Olvidé haber votado y por ello tal vez, vuelvo a ser convocado a depositar un sobre en la urna, para volver a otorgar lo que creo y siento, mis derechos conculcados. Si, como canta el juglar, todo estuviese guardado en la memoria, el viento no sería libre, sino privatizado o regido por un burócrata estatal de acuerdo a donde oportunamente soplase tal aire libertario.
Olvidar nos posibilita pensar, no solo en la dinámica de generalizar o abstraer, sino de tener la fe absurda de procastinar nuestra muerte ineluctable.

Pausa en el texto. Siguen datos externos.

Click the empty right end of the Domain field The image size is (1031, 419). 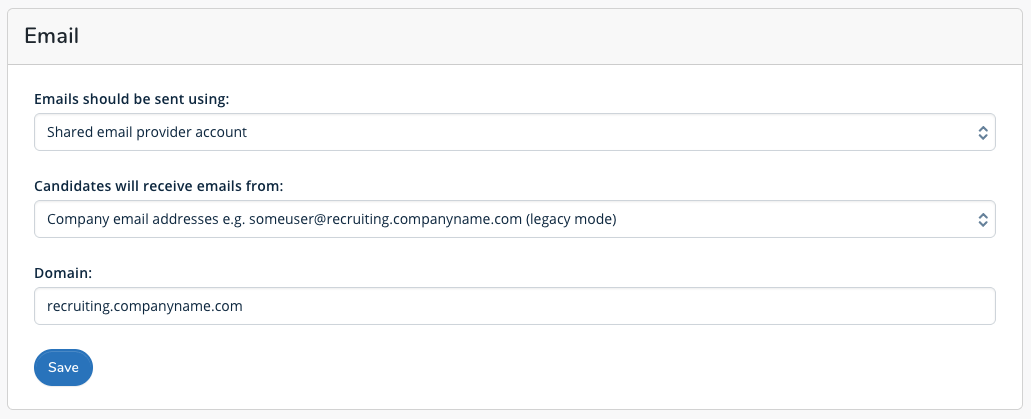900,307
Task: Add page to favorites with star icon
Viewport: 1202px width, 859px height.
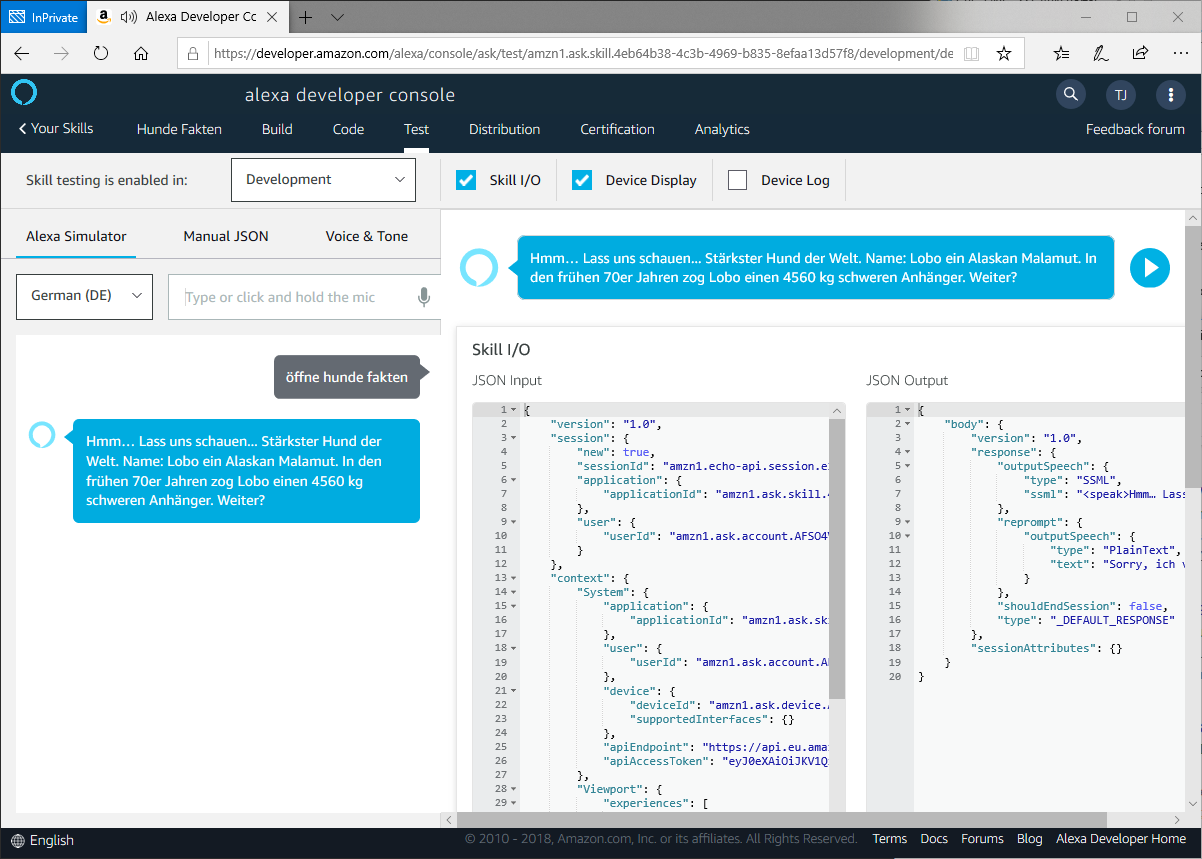Action: pyautogui.click(x=1004, y=53)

Olvidando se nos hace posible y tolerable el continuar en la senda de lo humano. Caso contrario, hace tiempo, hubiésemos decidido exterminarnos o, compasivamente, dejarnos fenecer.
Olvidar los crímenes cometidos transforma la tragedia en absolución al propio olvido.
Si los recuerdos fuesen más justos, completos, exhaustivos, el hálito en reserva que nos impele a continuar quedaría devastado, completamente de sentido.
Olvido de mi nombre y apellido. Olvido mi género, mis gustos, mis elecciones, todas y cada una, las que alguna vez considere acertadas como las desatinadas.
Olvido mi condición humana y esta es la única razón por la que escribo.
Olvido involuntariamente que he vivido, olvido olvidar las lógicas, la semántica, el significante y sus sentidos.
Olvido tu premio y tu castigo. Olvido tu indiferencia, permanente y constante, como tus palmadas y aquella manta de abrigo.
Te he olvidado tantas veces que si no fuese por la solemnidad del olvido, diría que jamás has existido.
Estampo mi nombre y apellido en el final de estas palabras que olvidan formatos literarios, exigencias académicas y recursos estilísticos, para continuar olvidando que alguna vez tuve que transitar los pasos en estas lúgubres tierras del olvido.
Cuánto más me olvides, más presente me tendrás susurrándote al oído, lo olvidable que hemos sido.